If you do Meatless Mondays, how about Salad Mondays? I am such a fan of Happy Herbivore Meal Mentor salads. I put salads as sides, because that's how many folks think of them, but this could be eaten as an entree, which is what I did.

Ingredients:
½ cup corn 
1½ cups fresh green beans, cut into 1” pieces 
½ cup dry couscous or 2 1/2 cups cooked quinoa
2 cooked potatoes, diced 
1 tomato, diced 
½ cup fresh basil, chopped 
1 tbsp fresh oregano, chopped 

Lemon Dressing 
2 tbsp vegetable broth 
1 tbsp fresh lemon juice 
1 tbsp red wine vinegar 
garlic powder 
½ tsp agave nectar
salt and pepper, to taste

Directions:

  1. Make Dressing: Whisk ingredients together. Taste, adding more garlic as desired plus salt and black pepper.
  2. Warm or thaw corn if frozen. Set aside. 
  3. Bring a large pot of water to a boil. Add green beans and cook 5 minutes or until tender but still crisp. 
  4. Pour ⅔-cup of the hot water over couscous in a mixing bowl and set aside. 
  5. Drain green beans and immediately rinse under cold water, until they're cool.
  6. After 5 minutes of soaking couscous in hot water, fluff couscous. 
  7. In a large bowl, toss fluffed couscous with potatoes, green beans, tomatoes, corn, basil, and oregano. Toss with dressing until well mixed.

Notes:

  • If serving as entree, serves 2.
  • Per serving: 380 calories, 1.4g fat, 81.9g carbs, 11.3g fiber, 6.3g sugars, 12.8g protein
  • Can add white beans or chickpeas. 



Wednesday, September 17, 2014

Pizzoccheri (Italian Buckwheat Noodle Casserole)

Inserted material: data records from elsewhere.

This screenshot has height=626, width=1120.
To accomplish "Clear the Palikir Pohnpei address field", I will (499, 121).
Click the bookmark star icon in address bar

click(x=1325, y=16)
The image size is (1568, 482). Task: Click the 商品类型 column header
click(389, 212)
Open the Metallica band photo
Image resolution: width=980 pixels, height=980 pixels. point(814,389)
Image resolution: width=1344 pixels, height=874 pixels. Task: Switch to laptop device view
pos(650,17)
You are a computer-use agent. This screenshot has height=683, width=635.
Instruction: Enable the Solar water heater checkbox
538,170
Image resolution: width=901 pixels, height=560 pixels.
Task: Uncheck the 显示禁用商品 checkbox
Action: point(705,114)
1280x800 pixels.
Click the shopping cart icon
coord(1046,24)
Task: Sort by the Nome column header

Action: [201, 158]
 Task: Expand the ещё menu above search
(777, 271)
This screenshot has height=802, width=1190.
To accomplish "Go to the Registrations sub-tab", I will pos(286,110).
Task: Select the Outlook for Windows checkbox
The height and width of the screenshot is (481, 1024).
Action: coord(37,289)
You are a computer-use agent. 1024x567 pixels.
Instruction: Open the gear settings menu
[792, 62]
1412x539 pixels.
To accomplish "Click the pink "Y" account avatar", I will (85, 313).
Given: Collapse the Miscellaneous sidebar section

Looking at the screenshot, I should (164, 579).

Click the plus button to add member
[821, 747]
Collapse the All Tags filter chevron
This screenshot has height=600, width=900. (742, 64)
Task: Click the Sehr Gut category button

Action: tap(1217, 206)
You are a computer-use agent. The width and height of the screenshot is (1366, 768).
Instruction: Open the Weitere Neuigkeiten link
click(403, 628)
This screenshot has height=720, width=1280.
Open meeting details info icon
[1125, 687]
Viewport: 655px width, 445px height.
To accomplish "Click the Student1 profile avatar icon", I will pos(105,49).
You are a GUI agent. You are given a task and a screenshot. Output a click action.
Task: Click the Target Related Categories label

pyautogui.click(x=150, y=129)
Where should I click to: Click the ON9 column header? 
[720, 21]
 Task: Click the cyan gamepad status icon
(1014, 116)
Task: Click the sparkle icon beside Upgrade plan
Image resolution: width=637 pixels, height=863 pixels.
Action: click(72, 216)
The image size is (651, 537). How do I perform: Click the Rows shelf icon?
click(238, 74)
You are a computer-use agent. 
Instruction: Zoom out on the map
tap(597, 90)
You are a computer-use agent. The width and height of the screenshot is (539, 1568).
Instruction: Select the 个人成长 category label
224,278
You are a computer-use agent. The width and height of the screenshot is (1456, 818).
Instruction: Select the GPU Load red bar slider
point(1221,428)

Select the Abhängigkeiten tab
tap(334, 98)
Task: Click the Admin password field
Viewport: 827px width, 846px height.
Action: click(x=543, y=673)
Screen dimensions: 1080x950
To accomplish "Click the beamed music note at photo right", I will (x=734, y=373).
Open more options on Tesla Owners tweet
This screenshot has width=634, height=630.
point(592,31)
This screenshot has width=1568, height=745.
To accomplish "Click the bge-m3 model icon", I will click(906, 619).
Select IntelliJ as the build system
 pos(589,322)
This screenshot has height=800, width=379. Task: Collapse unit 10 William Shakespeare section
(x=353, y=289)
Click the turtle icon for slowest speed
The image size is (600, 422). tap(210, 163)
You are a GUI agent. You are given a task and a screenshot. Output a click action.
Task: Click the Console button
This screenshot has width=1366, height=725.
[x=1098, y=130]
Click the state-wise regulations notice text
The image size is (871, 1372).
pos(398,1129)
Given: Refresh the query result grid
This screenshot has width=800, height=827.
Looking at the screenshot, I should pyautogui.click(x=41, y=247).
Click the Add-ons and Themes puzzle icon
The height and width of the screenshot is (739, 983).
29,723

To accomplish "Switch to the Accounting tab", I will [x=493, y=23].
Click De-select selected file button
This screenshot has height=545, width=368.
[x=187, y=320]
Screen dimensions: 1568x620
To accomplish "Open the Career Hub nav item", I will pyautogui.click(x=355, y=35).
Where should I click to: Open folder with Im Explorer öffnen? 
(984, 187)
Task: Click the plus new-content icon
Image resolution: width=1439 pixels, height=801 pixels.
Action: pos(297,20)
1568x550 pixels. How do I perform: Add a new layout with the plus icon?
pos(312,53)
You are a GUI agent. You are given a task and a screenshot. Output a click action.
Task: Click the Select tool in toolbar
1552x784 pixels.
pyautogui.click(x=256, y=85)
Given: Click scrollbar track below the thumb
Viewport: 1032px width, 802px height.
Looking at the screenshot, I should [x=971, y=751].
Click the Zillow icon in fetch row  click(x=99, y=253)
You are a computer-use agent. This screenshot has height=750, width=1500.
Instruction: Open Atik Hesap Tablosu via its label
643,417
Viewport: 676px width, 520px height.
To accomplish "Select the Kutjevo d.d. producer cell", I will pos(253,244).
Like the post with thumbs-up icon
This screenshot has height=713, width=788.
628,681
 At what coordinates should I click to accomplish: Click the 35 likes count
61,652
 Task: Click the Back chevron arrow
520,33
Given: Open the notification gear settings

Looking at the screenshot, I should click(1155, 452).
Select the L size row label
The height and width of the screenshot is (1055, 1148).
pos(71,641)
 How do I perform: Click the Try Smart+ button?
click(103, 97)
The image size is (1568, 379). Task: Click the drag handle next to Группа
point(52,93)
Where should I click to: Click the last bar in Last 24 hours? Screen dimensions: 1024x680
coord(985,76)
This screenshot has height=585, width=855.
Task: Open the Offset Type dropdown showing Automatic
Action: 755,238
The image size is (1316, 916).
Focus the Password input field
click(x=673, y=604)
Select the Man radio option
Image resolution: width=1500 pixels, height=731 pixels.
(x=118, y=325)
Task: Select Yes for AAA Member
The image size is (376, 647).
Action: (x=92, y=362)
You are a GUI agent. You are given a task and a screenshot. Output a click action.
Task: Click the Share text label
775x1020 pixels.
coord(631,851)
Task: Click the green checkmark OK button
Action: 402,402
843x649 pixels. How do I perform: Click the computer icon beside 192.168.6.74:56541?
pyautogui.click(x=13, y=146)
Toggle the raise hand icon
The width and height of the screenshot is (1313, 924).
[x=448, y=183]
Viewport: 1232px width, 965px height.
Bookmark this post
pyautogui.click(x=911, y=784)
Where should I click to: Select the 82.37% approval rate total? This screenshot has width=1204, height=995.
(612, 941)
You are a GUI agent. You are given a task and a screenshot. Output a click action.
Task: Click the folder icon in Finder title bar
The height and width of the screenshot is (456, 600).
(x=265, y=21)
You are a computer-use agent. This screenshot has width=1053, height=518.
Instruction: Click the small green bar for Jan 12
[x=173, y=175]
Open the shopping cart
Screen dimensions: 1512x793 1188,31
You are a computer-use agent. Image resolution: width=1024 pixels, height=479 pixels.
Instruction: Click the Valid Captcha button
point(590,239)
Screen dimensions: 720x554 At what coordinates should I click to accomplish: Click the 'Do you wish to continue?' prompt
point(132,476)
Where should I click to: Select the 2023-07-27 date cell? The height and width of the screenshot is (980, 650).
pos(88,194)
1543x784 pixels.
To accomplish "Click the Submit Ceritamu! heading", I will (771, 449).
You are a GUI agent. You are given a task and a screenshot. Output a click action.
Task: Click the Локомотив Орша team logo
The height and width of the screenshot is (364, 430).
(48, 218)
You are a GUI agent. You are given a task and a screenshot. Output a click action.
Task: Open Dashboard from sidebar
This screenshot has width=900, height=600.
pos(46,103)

This dish came from Robin Asbell's The New Whole Grain Cookbook. I consider it a vegetarian main dish. In the notes, I have the tips to make it vegan. 

Ingredients:
1 tablespoon butter (use vegan butter)
2 tablespoons extra-virgin olive oil
14 ounces savoy cabbage, thinly sliced (6 cups)
4 ounces thin French beans or green beans, trimmed and cut into 1-inch slices
4 cloves garlic, minced
2 tablespoons chopped fresh sage
1 8-ounce package soba noodles
1/2 teaspoon salt, or to taste
Freshly cracked black pepper
6 ounces aged fontina cheese, shredded (skip for vegan)

Directions:
  1. Preheat the oven to 400ºF. 
  2. Bring a large pot of water to a boil. 
  3. Melt the butter with the olive oil in a large saute pan and cook the cabbage and French beans over medium heat. (French beans will cook more quickly than green beans.) When tender and golden , about 5 minutes, add the garlic and sage, and cook for a few more minutes. 
  4. Take the pan off the heat. 
  5. Cook the soba in the boiling water according to the package directions, drain, then mix with the cabbage in the pan, adding the salt and pepper to taste.
  6. Lightly oil a shallow 1 1/2-quart baking dish, and put half of the noodle mixture in the bottom. Top with half of the cheese, then the remaining noodles, and finally the remaining cheese. 
  7. Bake for 10 to 15 minutes, until melted and golden. 
Notes:
  • For vegan option, use vegan butter and skip the cheese. (Or if you know of a good vegan Fontina-like cheese, use that.)
  • You can also make this a day ahead, refrigerate, and bake for 25 to 30 minutes.
  • Serves 6.
  • A whole wheat spaghetti could also be used if you can't find soba. If you want to be true to the Italian tradition, use a homemade buckwheat pasta and roll it out by hand.
  • Ryan made the suggestion to add chicken to the casserole to make it "feel more complete" for the omnivores in the family.